Original issue reported on code.google.com by richard.eckart on 2014-06-10 20:54:02

reckart commented 9 years ago
Okay, here come the SVN revisions I'm using:

build.xml: 25
de.tudarmstadt.ukp.dkpro.core.treetagger-asl: 2281

The versions I use in my POM: de.tudarmstadt.ukp.dkpro.core.treetagger-asl: 1.5.0 (although
I checked the project out locally to build it, I still have the POM set to use a version
via a repository).

The names of the jars:
treetagger-bin-20131118.0.jar
treetagger-model-en-20111109.1.jar

Original issue reported on code.google.com by Steinert.Laura on 2014-06-11 07:56:34

reckart commented 9 years ago
Update: It's also working for me when using German texts.

Original issue reported on code.google.com by Steinert.Laura on 2014-06-11 08:18:53

reckart commented 9 years ago
treetagger-model-en-20111109.1.jar is a model for DKPro Core 1.6.0 [1]. It declares
the tagset "ptb-tt" which is not known to DKPro Core 1.5.0. Hence, DKPro Core 1.5.0
falls back to mapping every tag to the POS annotation type (and storing the actual
pos-tag only in the posValue feature of the POS annotation.

You should use the build.xml file for DKPro Core 1.5.0 [2] which declares the "ptb"
tagset. 

No matter what build.xm file you use, you might find that some models have meanwhile
been updated on the TreeTagger homepage and some md5 hashes may no longer match that
build.xml file.

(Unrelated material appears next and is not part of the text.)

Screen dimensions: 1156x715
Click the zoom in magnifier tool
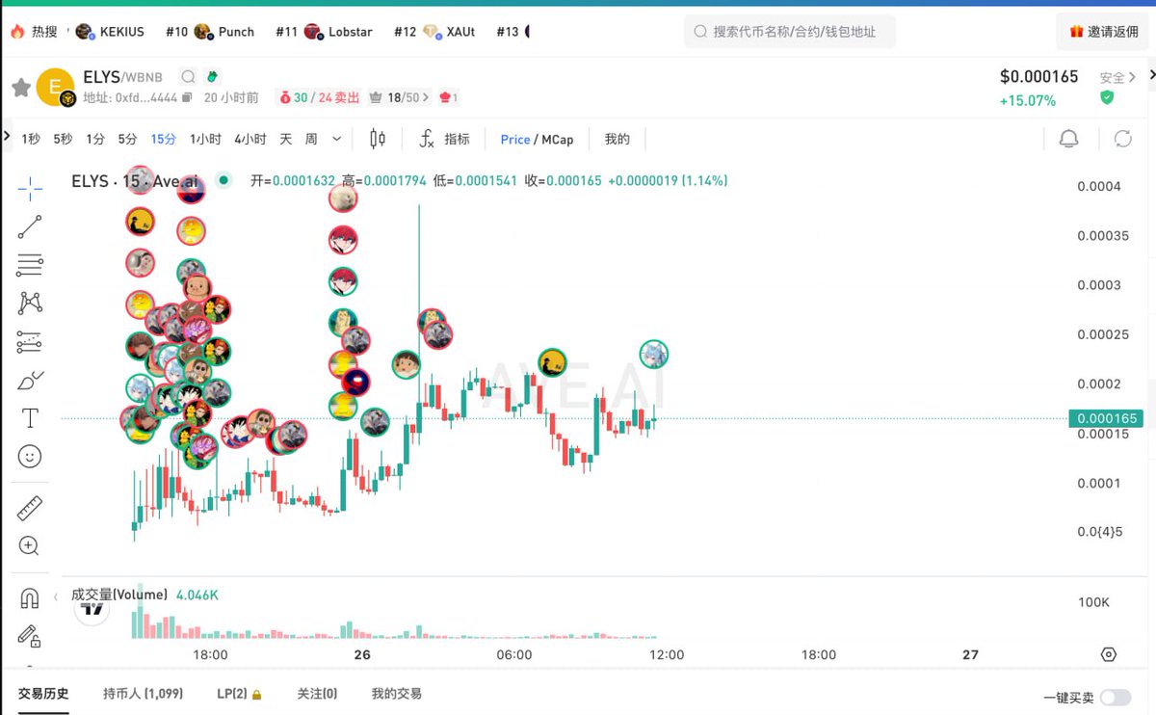[30, 546]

Since TreeTagger models and binaries cannot be redistributed due to
license restrictions, this should not cause problems. If you care about versioning
and want to stay clear of potential version conflicts with future build.xml files,
I would recommend you add some suffix to the version, e.g. "20111109.0-steinert".

TreeTagger model packaging will change in DKPro Core 1.7.0 and then follow the packaging
conventions also used for other models/resources.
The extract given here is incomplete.